The point of the book (as I constantly reminded myself) was memoir, to artfully, perhaps poetically, convey the energy and occasional convergences of the nation's growing pains and mine. I set out to tell my parents' story, and the stories of the DFL Party members who dissented from their party to end a war their president refused to end. They supported their own anti-war candidate, Minnesota senator Eugene McCarthy. It wasn't a general history lesson, those books are out there already. They are, hopefully, textual and dry by comparison. I struggled to find a comfortable balance between the two, a copacetic compromise with which I and a general audience could live. A writer can't please everyone, as much as a politician can't. The review claimed I got bogged down with facts arduously, and I must say, compellingly researched. I agree in many cases the history was gratuitous and the book could have told its story without them. I felt I had to establish a base, a reason the Vietnam War grew incrementally less credible. I needed to explain why in 1965 with the entirely illegal offensive air and ground campaign Operation Rolling Thunder the war began to lose support. This political action affected my parents, the DFL, and coincidentally began the month that I came into the world. I felt a background of the Diem regime, for example, was necessary in the chapter of my book where I tell about my mother's involvement in the Women's International League for Peace and Freedom (WILPF). I thought it was helpful to the reader, it provided a context, to tell why it was crucial that he went to Washington D.C. in November of 1963.

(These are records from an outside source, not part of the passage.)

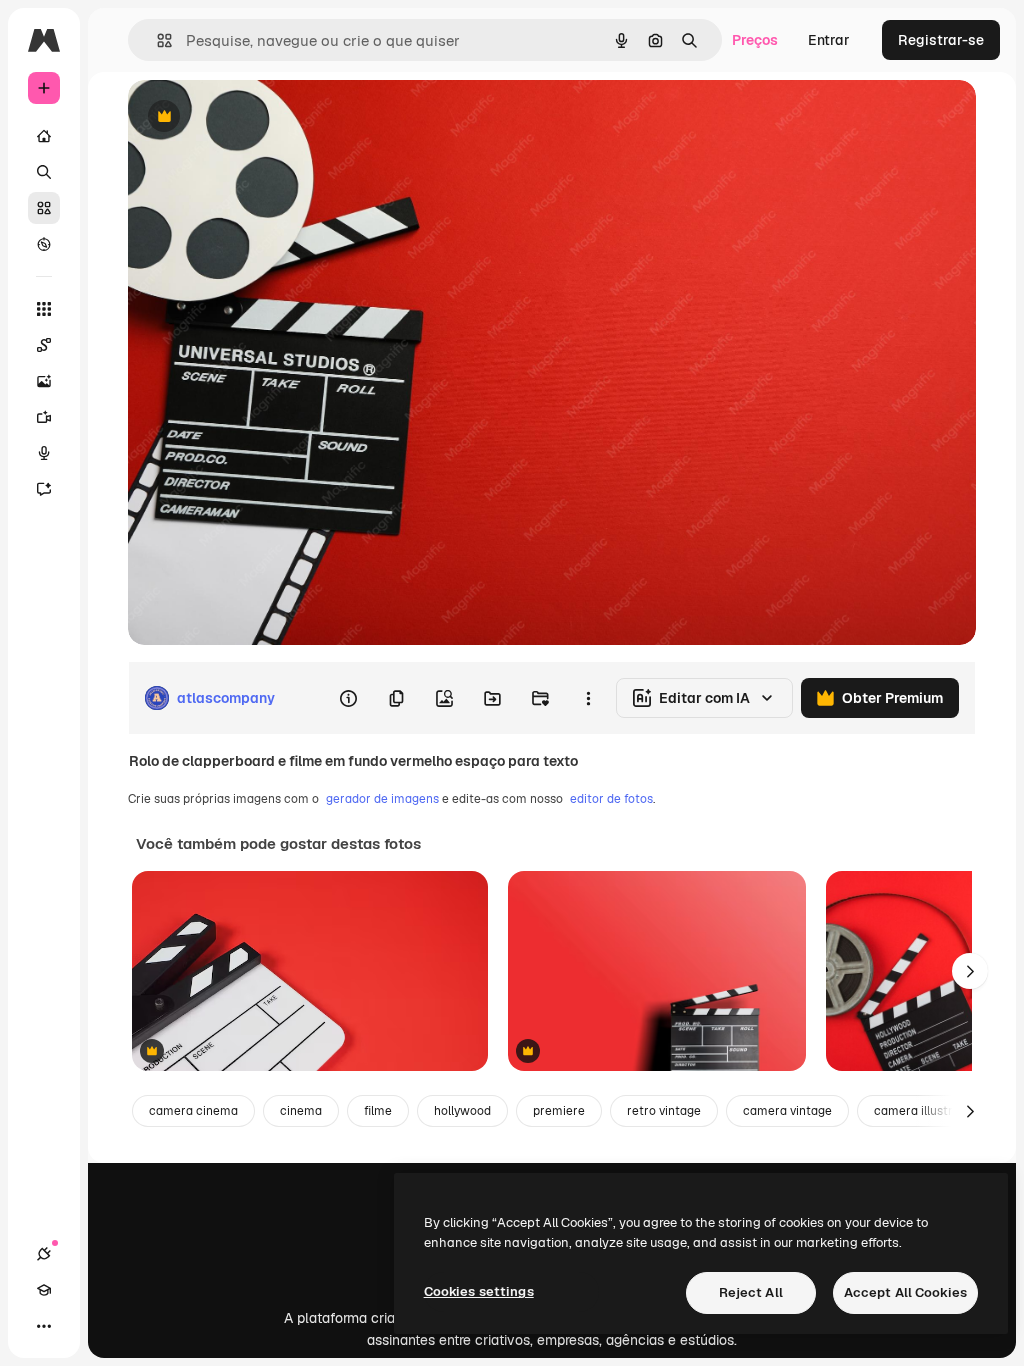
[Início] (44, 136)
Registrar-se (941, 40)
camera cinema (193, 1111)
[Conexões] (44, 1254)
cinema (301, 1111)
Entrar (829, 40)
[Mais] (44, 1326)
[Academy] (44, 1290)
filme (378, 1111)
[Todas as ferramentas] (44, 309)
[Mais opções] (588, 698)
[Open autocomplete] (156, 40)
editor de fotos (611, 799)
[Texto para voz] (44, 453)
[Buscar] (44, 172)
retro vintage (664, 1111)
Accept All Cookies (905, 1292)
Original (256, 117)
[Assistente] (44, 489)
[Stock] (44, 208)
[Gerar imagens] (44, 381)
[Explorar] (44, 244)
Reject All (751, 1292)
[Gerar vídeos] (44, 417)
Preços (755, 40)
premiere (559, 1111)
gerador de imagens (382, 799)
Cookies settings (479, 1291)
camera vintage (787, 1111)
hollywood (462, 1111)
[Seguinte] (970, 971)
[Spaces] (44, 345)
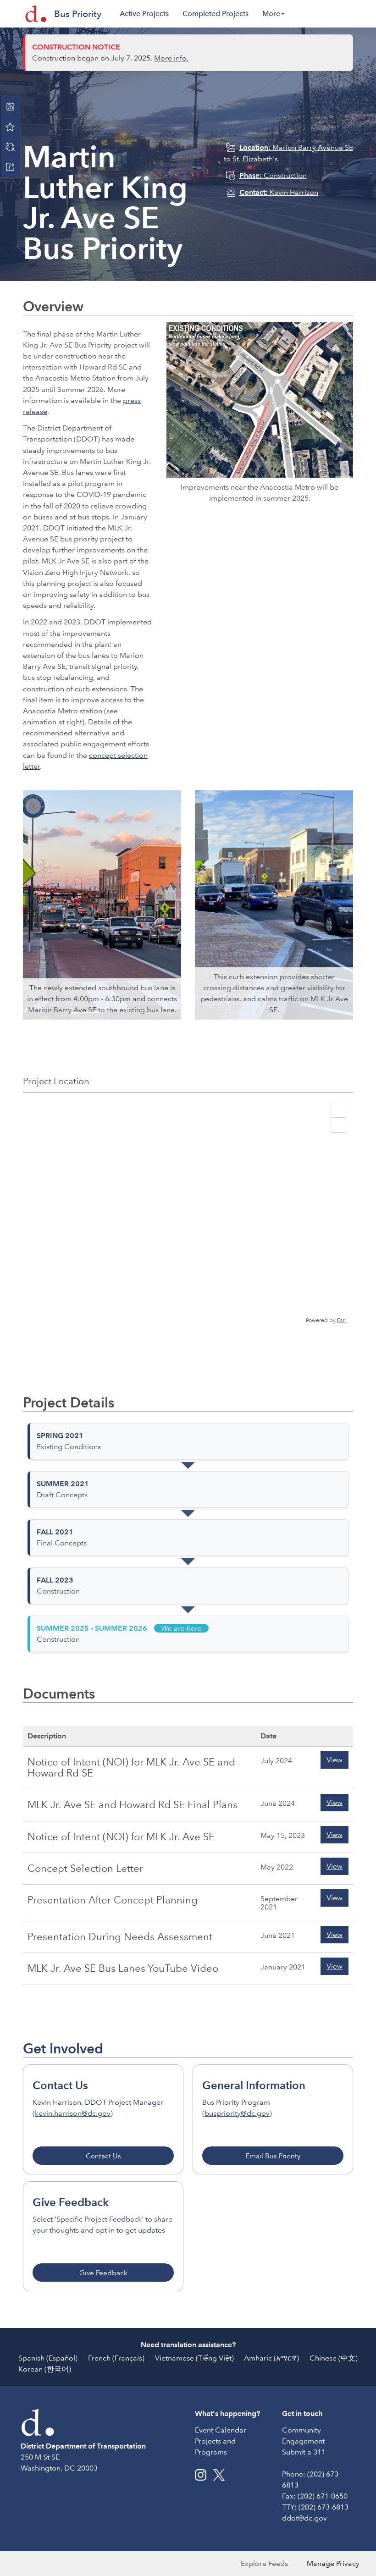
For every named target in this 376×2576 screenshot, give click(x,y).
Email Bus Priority (273, 2156)
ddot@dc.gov (304, 2518)
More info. (171, 58)
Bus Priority (77, 13)
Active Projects (144, 13)
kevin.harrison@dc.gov (73, 2113)
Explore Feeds (264, 2563)
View (334, 1759)
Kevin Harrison (278, 192)
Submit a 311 (304, 2452)
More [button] (271, 13)
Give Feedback (103, 2273)
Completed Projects (215, 13)
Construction (273, 175)
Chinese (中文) (334, 2358)
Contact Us (103, 2156)
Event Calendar (220, 2430)
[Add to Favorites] (10, 126)
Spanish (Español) (47, 2358)
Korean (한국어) (44, 2369)
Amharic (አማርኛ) (271, 2358)
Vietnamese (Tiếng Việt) (194, 2358)
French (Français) (116, 2358)
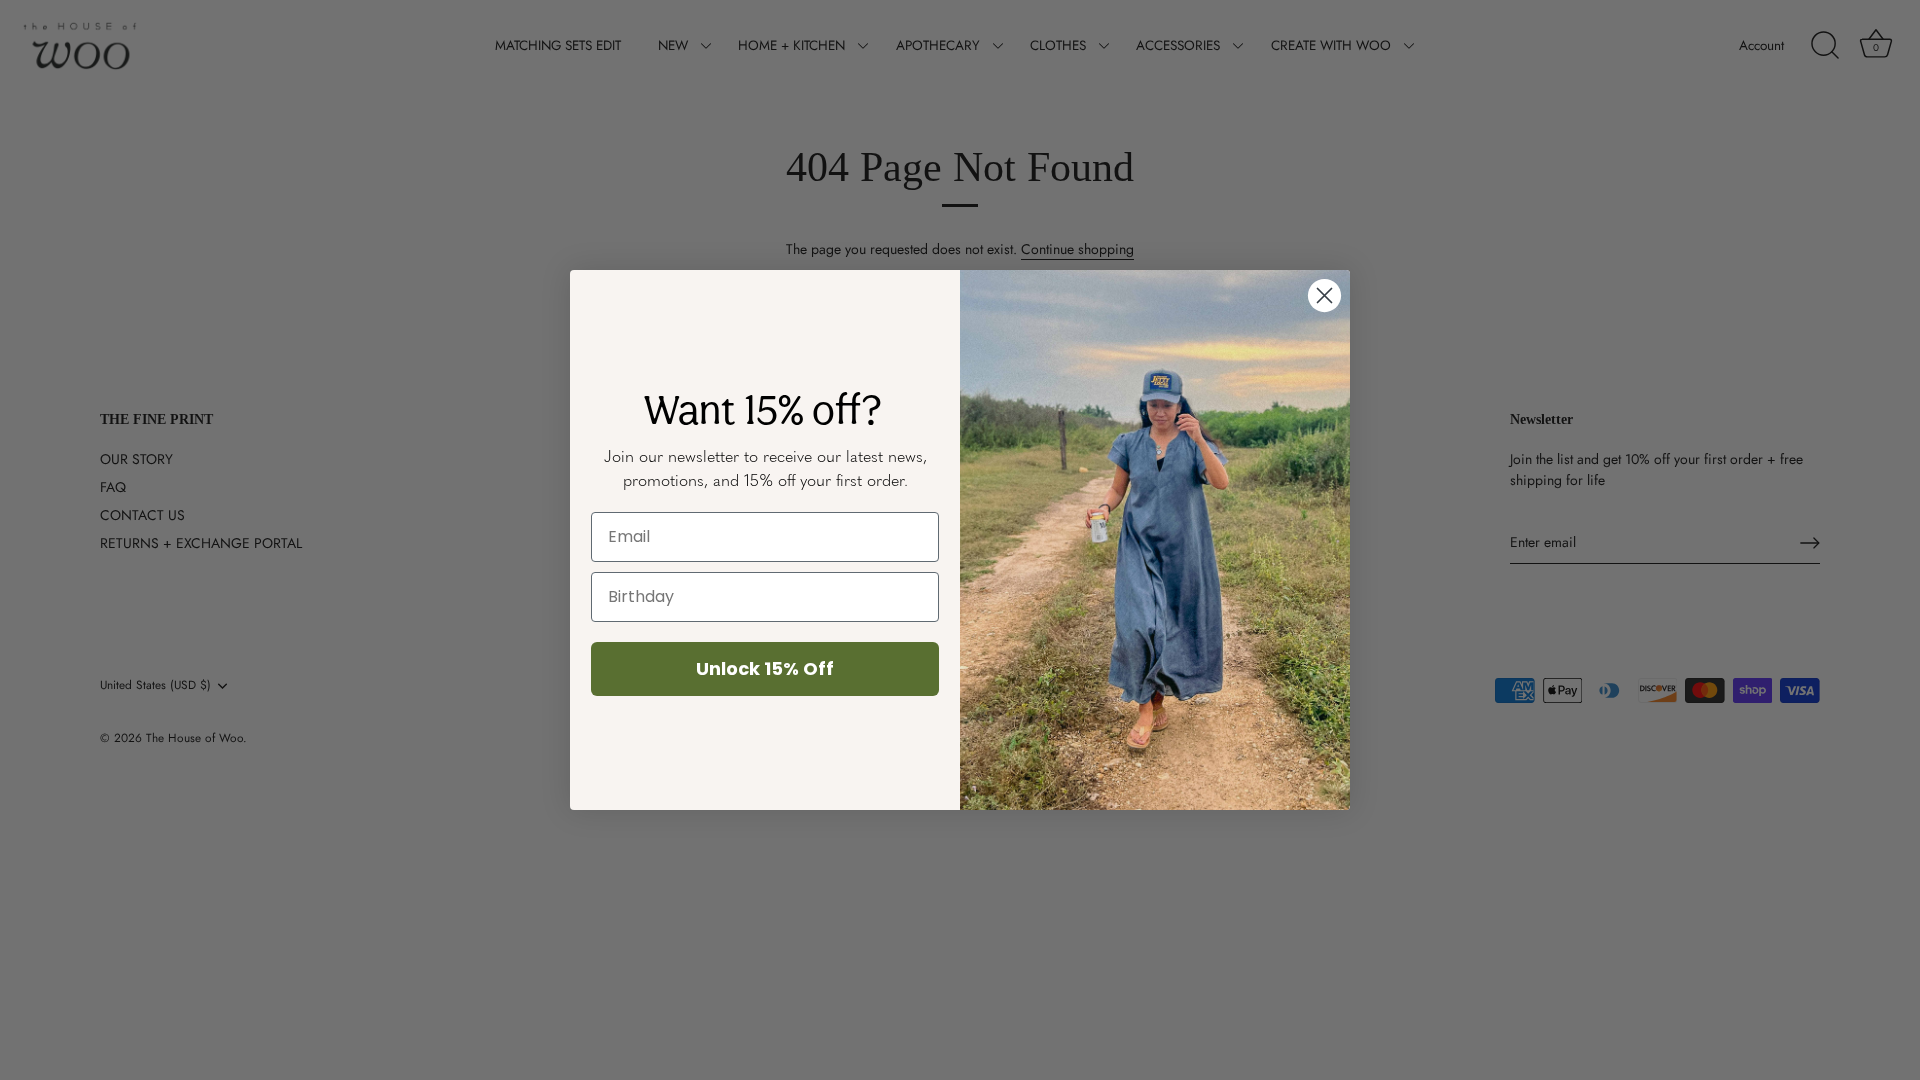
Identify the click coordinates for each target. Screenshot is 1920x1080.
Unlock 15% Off (765, 668)
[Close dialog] (1324, 295)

The Gulf of Tonkin incident and its confounded resolution may have been done to death. I cut out at least four paragraphs detailing events, true or false. I became obsessed in the feeling that I needed to explain this government trickery , this deception, this doctrine of political spin that essentially enabled Operation Rolling Thunder and the perpetual dispatch of troops thereafter. I thought it was important. I saw it as arguably the key, the “blank check,” that set American politics—and the jungles of North Vietnam—on fire. Without that card to play, without the conflict it caused with its contested repeal, history would be very different and, by extension, my story and the DFL's story.